Curfew Shall Not Ring Tonight!

by Christine Anne George

Ages ago, otherwise known as February 2016, I wrote a post-binge post on Making a Murderer. Among other things, I mentioned how the show created a teachable moment where people (hopefully) learned about the limits of the presidential pardoning power. When news broke on November 14 that Brendan Dassey was going to be released to await the appeals process only to be—spoiler alert—reversed by an appellate court, I thought back to that post and teachable moments. Given everything that has been going on in the country and the question about the public’s ability to discern real news from fake, it seems like there’s more of a call than ever for teachable moments with information and media literacy. That thought led me to something that’s been on a low simmer in the back of my mind for a while. Yup, that’s right. Amidst all the thoughts of season 2 of Making a Murderer (It has to happen, right? And what about Serial?) and reeling from the election, I did not for a second forget about Greta Van Susteren. Vanity projects indeed. Greta, this teachable moment is for you.

I’m fairly embarrassed to admit that I’ve only become acquainted with Bunny Watson over the course of the past year. Awash in the fervor of the newly converted, I believe that everyone who goes into librarianship should know of Bunny Watson. She’s smart, quick-witted, and the best librarian out there, bar none. I also think we could be best friends, but there is the slight issue of her being a fictional character. For those who are not familiar with the 1957 classic Desk Set, I highly recommend opening another window and streaming it immediately because there are spoilers ahead. Also I’m pretty sure you would enjoy it.

desk-setBunny runs the Reference Department at the Federal Broadcasting Company. She and her fellow librarians are wary when Richard Sumner stumbles onto the scene. There’s about an hour’s worth of office shenanigans and then our intrepid heroine and company discover Sumner’s electronic brain, EMERAC, is going to take over the Reference Department. Bunny and her staff receive their pink slips and watch at EMERAC and its minder, Miss Warriner, struggle with reference requests. But wait. After an incorrect command to gather information on Corfu, EMERAC begins to spit out the poem “Curfew Shall Not Ring Tonight,” Bunny and her team are able to prove that there ain’t nothing like the real thing. But wait. In yet another twist, we find that EMERAC was never meant to replace the reference librarians, but rather to assist them. After an incident in which everyone in the building is accidentally fired, we end on a happy note with librarian and machine facing a happy future together. Also Hepburn and Tracy.

The struggle between librarian and technology is real, but the situation is a lot more nuanced than saying that librarians and technology are at odds.

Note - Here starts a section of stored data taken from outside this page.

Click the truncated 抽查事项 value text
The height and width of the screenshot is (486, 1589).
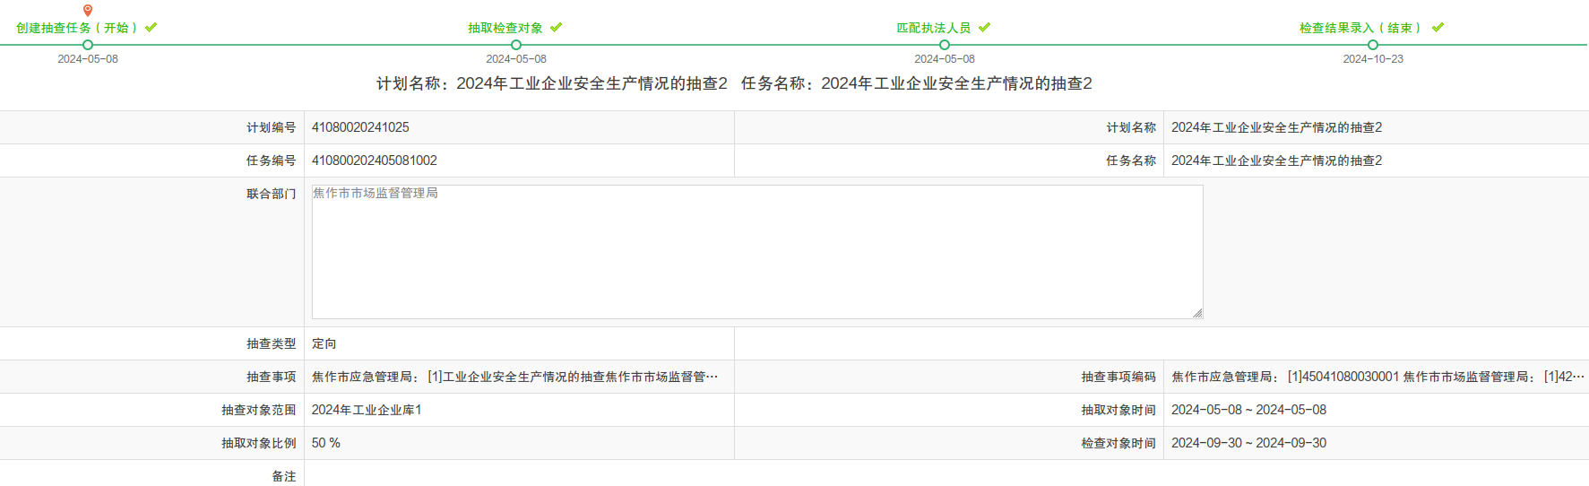(x=514, y=377)
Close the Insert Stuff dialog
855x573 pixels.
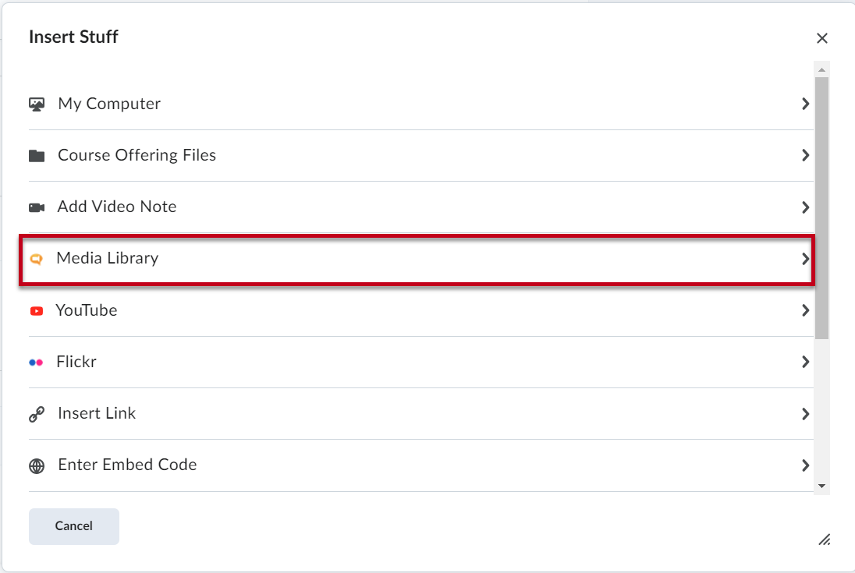click(821, 38)
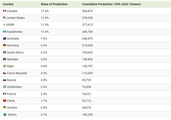Click the Ukraine country name
171x120 pixels.
click(x=12, y=108)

We go together. (Like rama lama lama ka dinga da dinga dong.) Yes, there can be entire libraries available on smart phones, but guess what makes them available. Libraries. And guess who makes them navigable. Yup, librarians. Even the free stuff is there because of the efforts of libraries and librarians—both academic and local. In a time where more and more students are having difficulty navigating truth from lies or bogus stories, librarians and libraries—even the ones sans books and chock full of the latest technology—are needed more than ever.

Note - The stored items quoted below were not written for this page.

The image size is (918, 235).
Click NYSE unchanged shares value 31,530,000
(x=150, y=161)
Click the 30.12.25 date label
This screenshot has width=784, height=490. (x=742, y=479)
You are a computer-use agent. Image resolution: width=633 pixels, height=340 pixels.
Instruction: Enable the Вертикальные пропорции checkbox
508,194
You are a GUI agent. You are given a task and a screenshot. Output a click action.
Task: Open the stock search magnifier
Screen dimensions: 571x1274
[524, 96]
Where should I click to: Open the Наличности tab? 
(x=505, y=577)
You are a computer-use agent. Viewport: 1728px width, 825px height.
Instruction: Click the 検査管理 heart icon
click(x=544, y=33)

Earlier this month, fellow RIPS blogger Paul Gatz wrote about the service aspect of librarianship and how librarians are “at the nexus between the system and the user, benefiting one no less than the other.” A huge part of our service is to connect patrons to information, and not just any information, but relevant and accurate information. We are the navigators, we are the beacons, we are the silent, mostly unacknowledged, partners in research. Take away the librarians, strip down the libraries, and there will be consequences. Maybe not 80 stanzas worth of them, but consequences none the less. We are in the day and age where finding information isn’t a problem—it’s the next step that matters. No matter what you type into a search box, you’re bound to find an answer. Is it the correct answer? Is it the best possible answer? The fact that so many aren’t able to determine that shows that what some mistakenly classify as vanity is actually a necessity. This is not the time to follow the lead of The Man Who Shot Liberty Valance to print the legend. When the people don’t know what’s fact from fiction, Gotham is in trouble and Commissioner Gordon’s got to light up the book signal to bring in the librarians.

Now, more than ever, what we do, what we teach, matters. The collections we cultivate, the search tips we provide, it all matters. So, in response to Greta’s unfortunate comment, I say in my best Hepburn impression (which alas isn’t very good), “Curfew shall not ring tonight!”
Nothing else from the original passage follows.